# DOCUMENT PASSAGE:
Immediately following the interleaving of these two parts comes a brief moment of repose, with the piano and strings playing a held chord together. Then the opening figures return with slight variation—the piano chords revoiced and the left hand notes in a lower register. Immediately leading on from this comes another brief point of repose, this time with only single notes on the strings.

What follow are short events that closely resemble the opening bars, but already the ordering feels different. Feldman's use of material is economical; right from the start, materials are being reintroduced, reworked, but in a way that is difficult to discern. Sometimes short, complete phrases are repeated exactly but, most often, they are left incomplete, so that endings feel like the openings of new phrases and openings feel like endings.

# SUPPLIED RECORDS:
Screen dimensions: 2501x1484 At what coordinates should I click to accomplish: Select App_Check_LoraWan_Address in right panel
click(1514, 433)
--
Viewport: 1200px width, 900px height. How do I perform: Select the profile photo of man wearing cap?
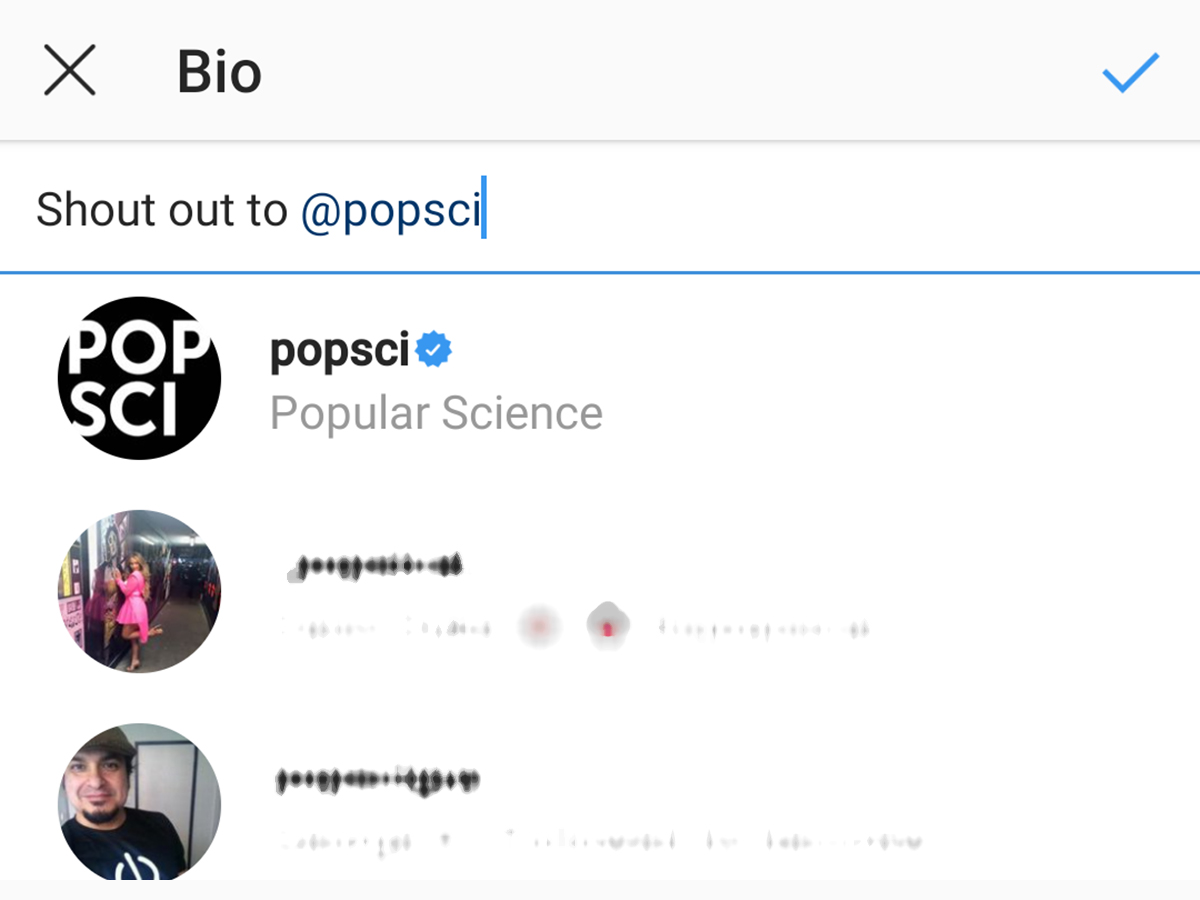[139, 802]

# INSTRUCTIONS TO FOLLOW:
In the passage on Feldman's music, why do endings feel like the openings of new phrases? Answer in one to three sentences. The records above are separate material, unrelated to the passage.

# RESULT:
Feldman most often leaves his reintroduced phrases incomplete rather than repeating them whole. As a result, a phrase's ending feels like the opening of a new phrase, and openings feel like endings.